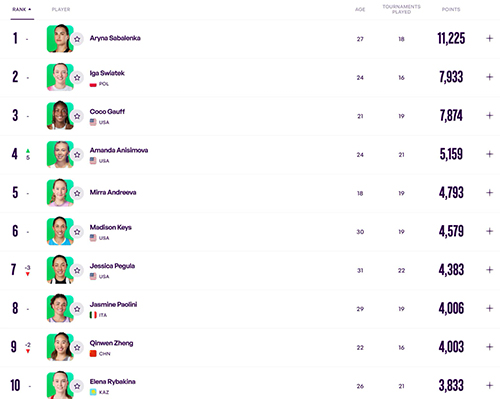The height and width of the screenshot is (399, 500).
Task: Click Mirra Andreeva's photo thumbnail
Action: [60, 193]
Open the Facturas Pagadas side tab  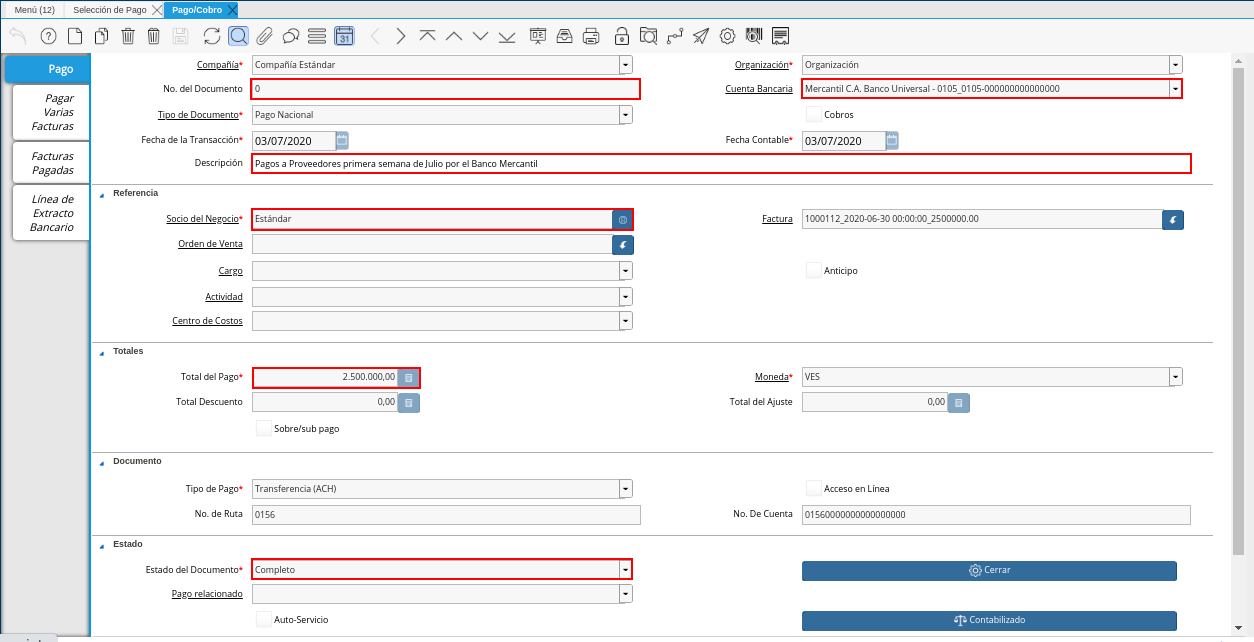(52, 163)
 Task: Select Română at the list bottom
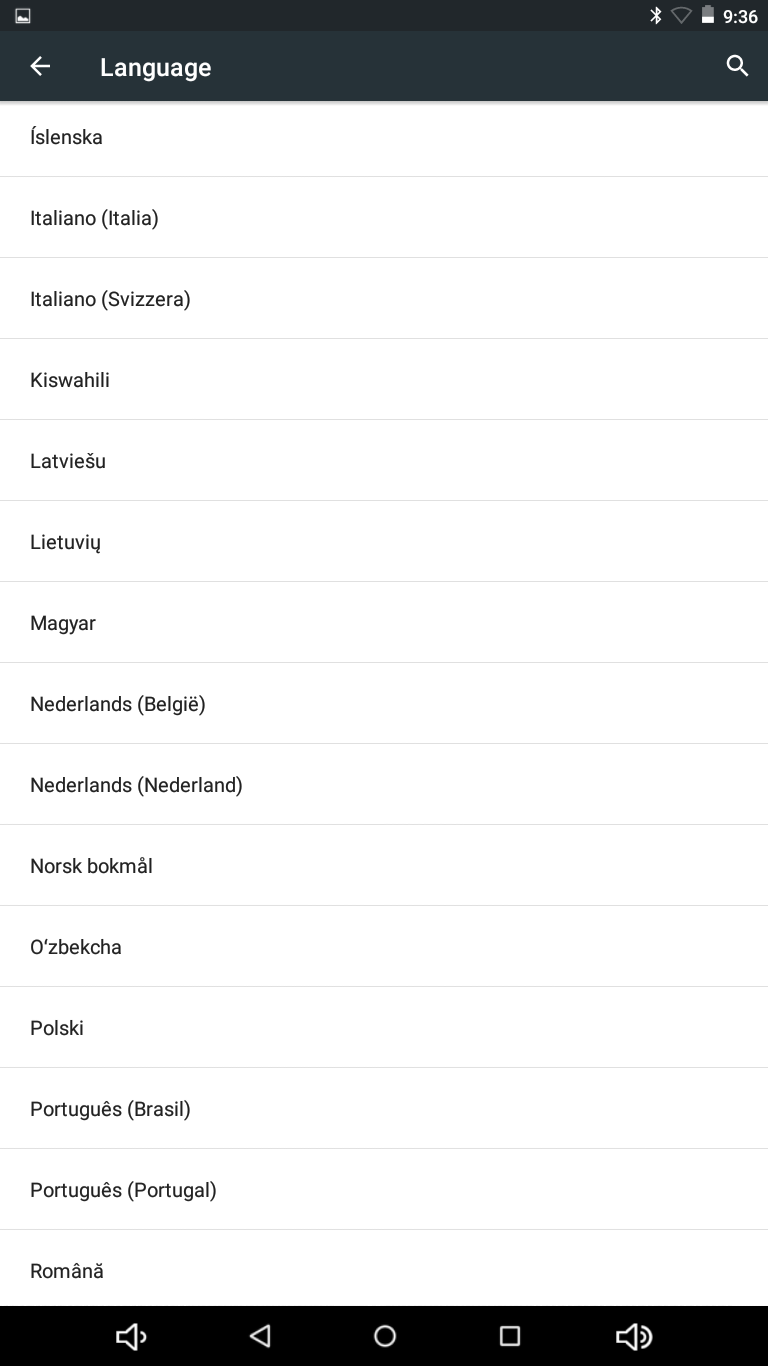point(384,1268)

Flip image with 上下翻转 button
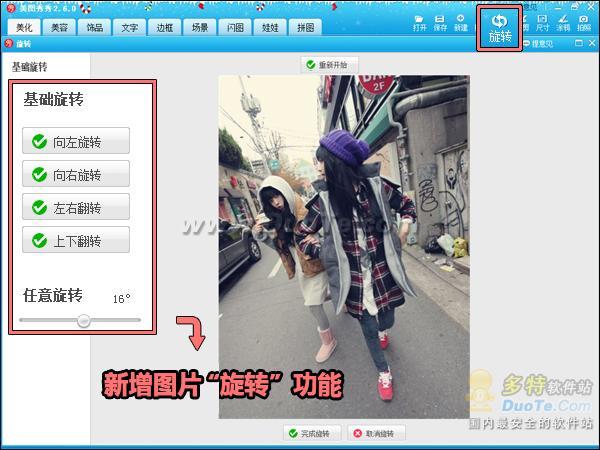click(76, 240)
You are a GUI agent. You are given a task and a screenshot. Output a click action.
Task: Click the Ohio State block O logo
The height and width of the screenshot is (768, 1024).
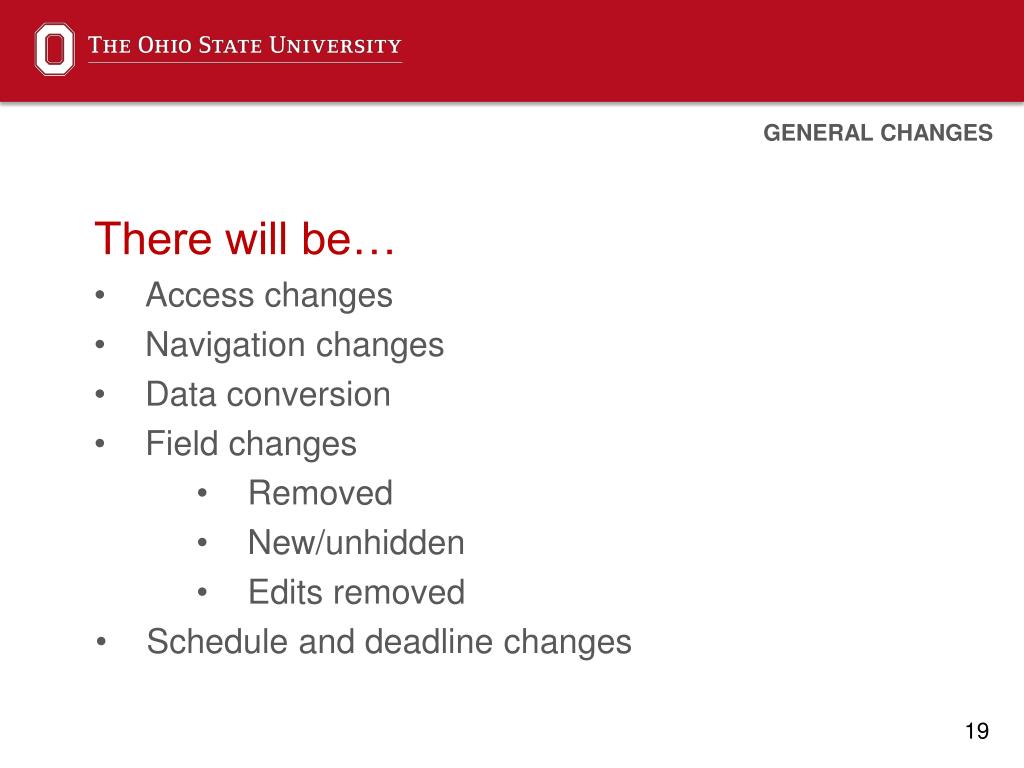(54, 49)
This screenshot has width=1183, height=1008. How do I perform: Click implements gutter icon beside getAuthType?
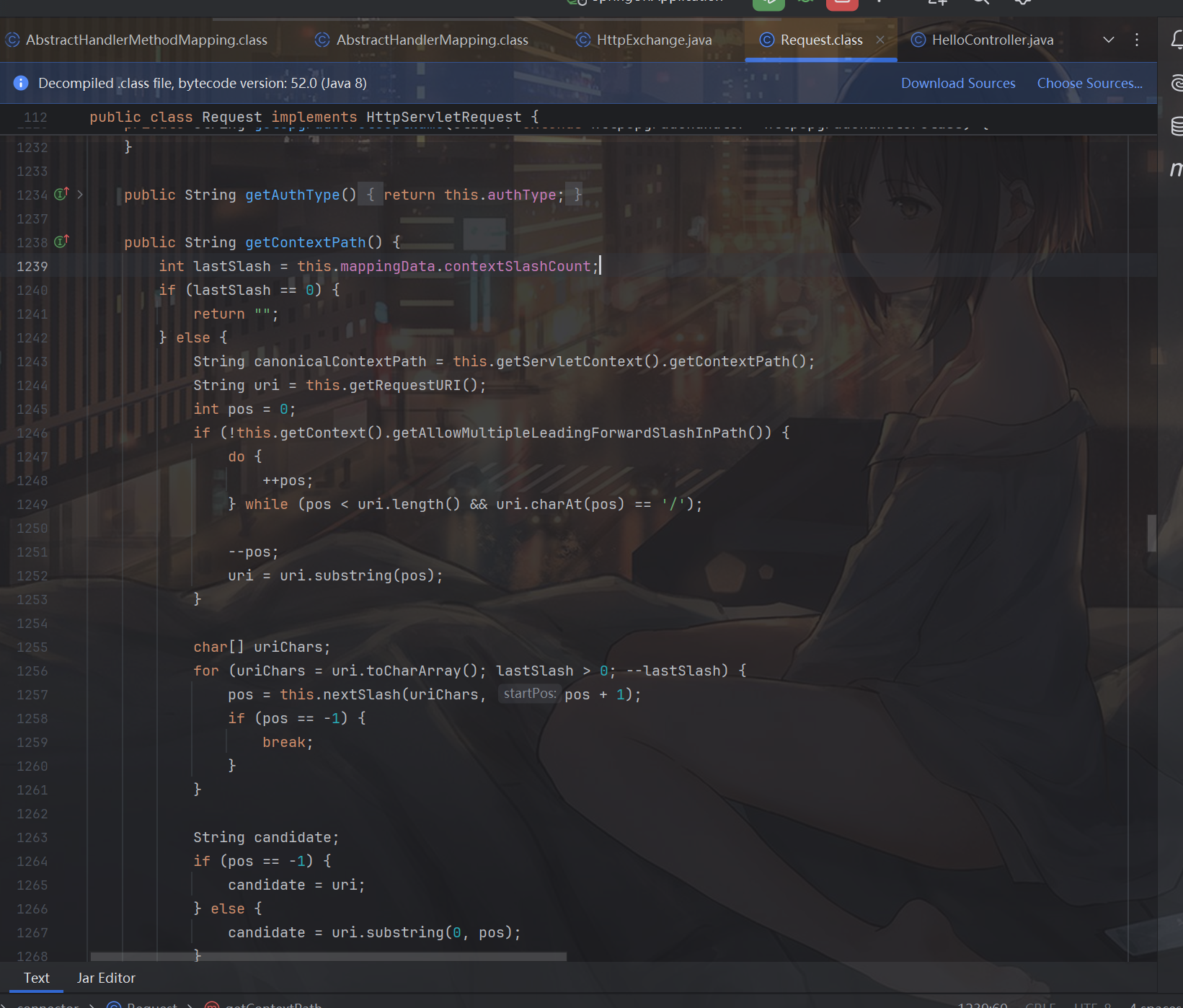pos(61,194)
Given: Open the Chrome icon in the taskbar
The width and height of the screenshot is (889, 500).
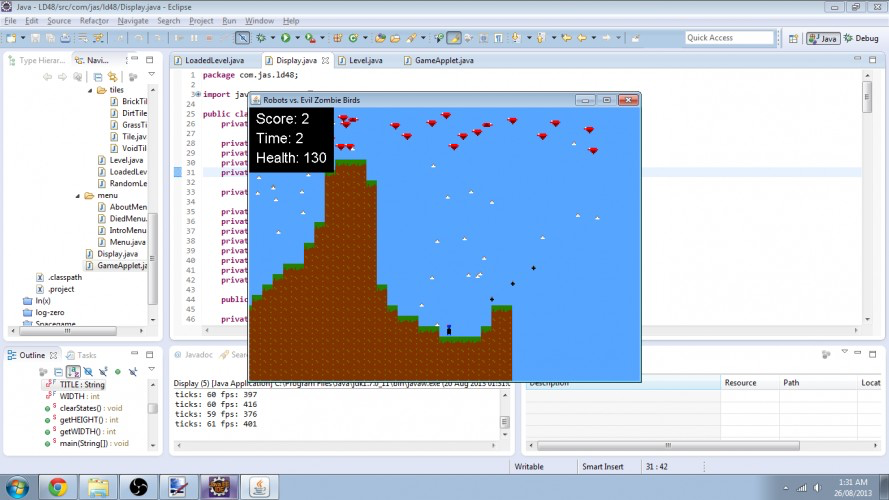Looking at the screenshot, I should point(58,487).
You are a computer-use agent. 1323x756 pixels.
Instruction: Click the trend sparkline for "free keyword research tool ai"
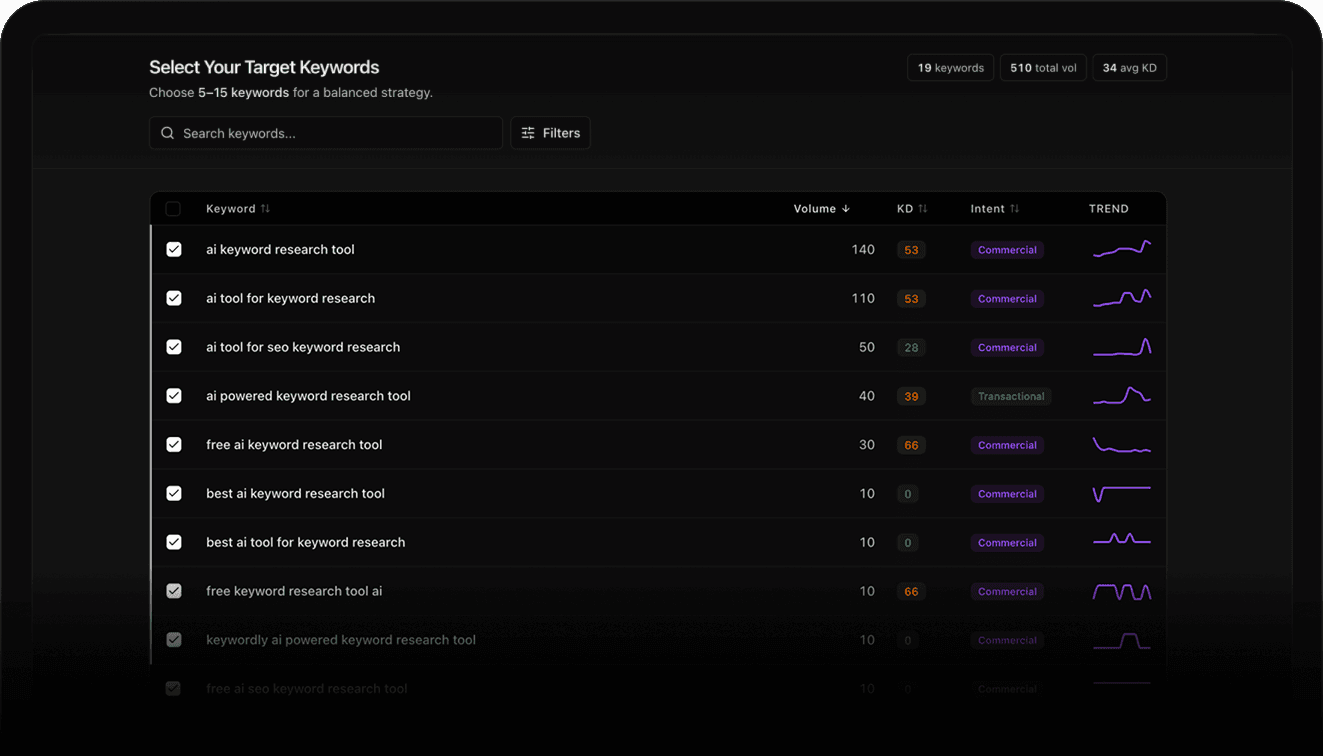click(1122, 590)
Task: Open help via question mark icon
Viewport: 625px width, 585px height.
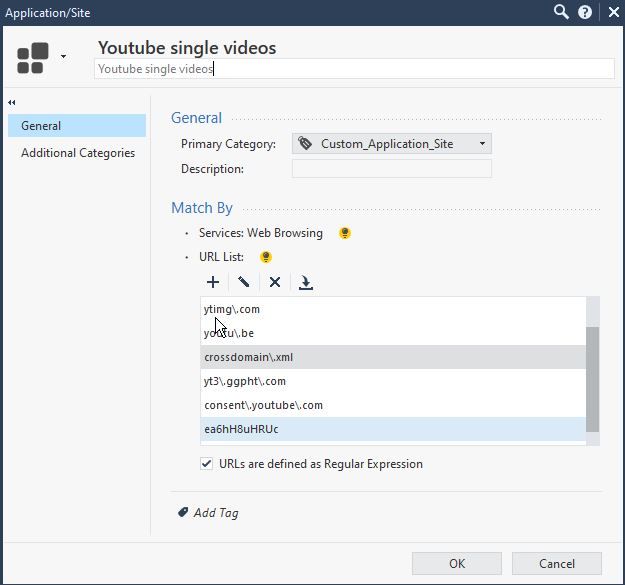Action: click(x=586, y=12)
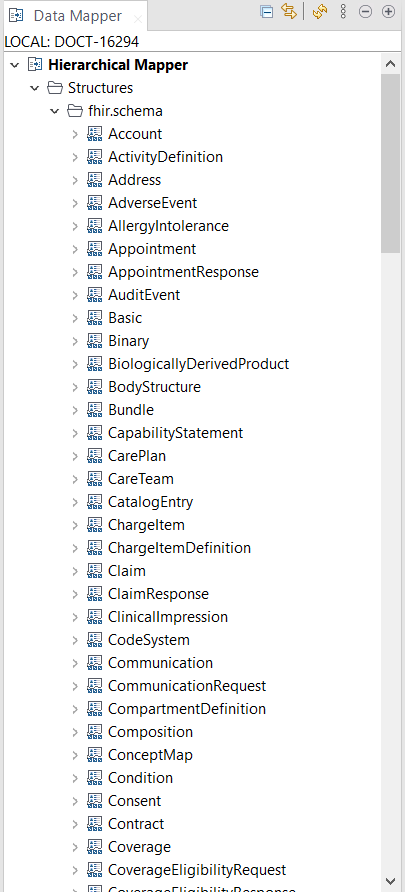Click the circular plus icon in toolbar
The height and width of the screenshot is (892, 405).
pos(389,11)

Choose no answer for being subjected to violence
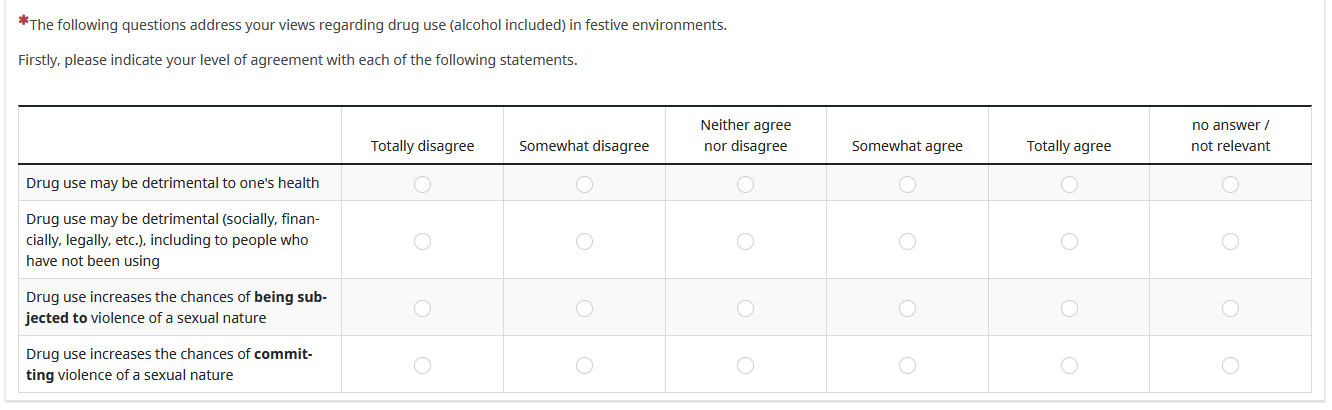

════════════════

__REQUIRED TASK__: Rewrite the material from the line containing "Given: Open the Chrome icon in the taskbar" through the end as a JSON list of strings, one string per line, with blank lines and pictures left out.

__ANSWER FOR THE TASK__:
[
  "Given: Open the Chrome icon in the taskbar",
  "The width and height of the screenshot is (889, 500).",
  "Looking at the screenshot, I should point(58,487).",
  "You are a computer-use agent. 1323x756 pixels.",
  "Instruction: Click the trend sparkline for \"free keyword research tool ai\"",
  "click(1122, 590)",
  "Task: Open help via question mark icon",
  "Viewport: 625px width, 585px height.",
  "Action: click(x=586, y=12)",
  "Click the circular plus icon in toolbar",
  "The height and width of the screenshot is (892, 405).",
  "pos(389,11)",
  "Choose no answer for being subjected to violence"
]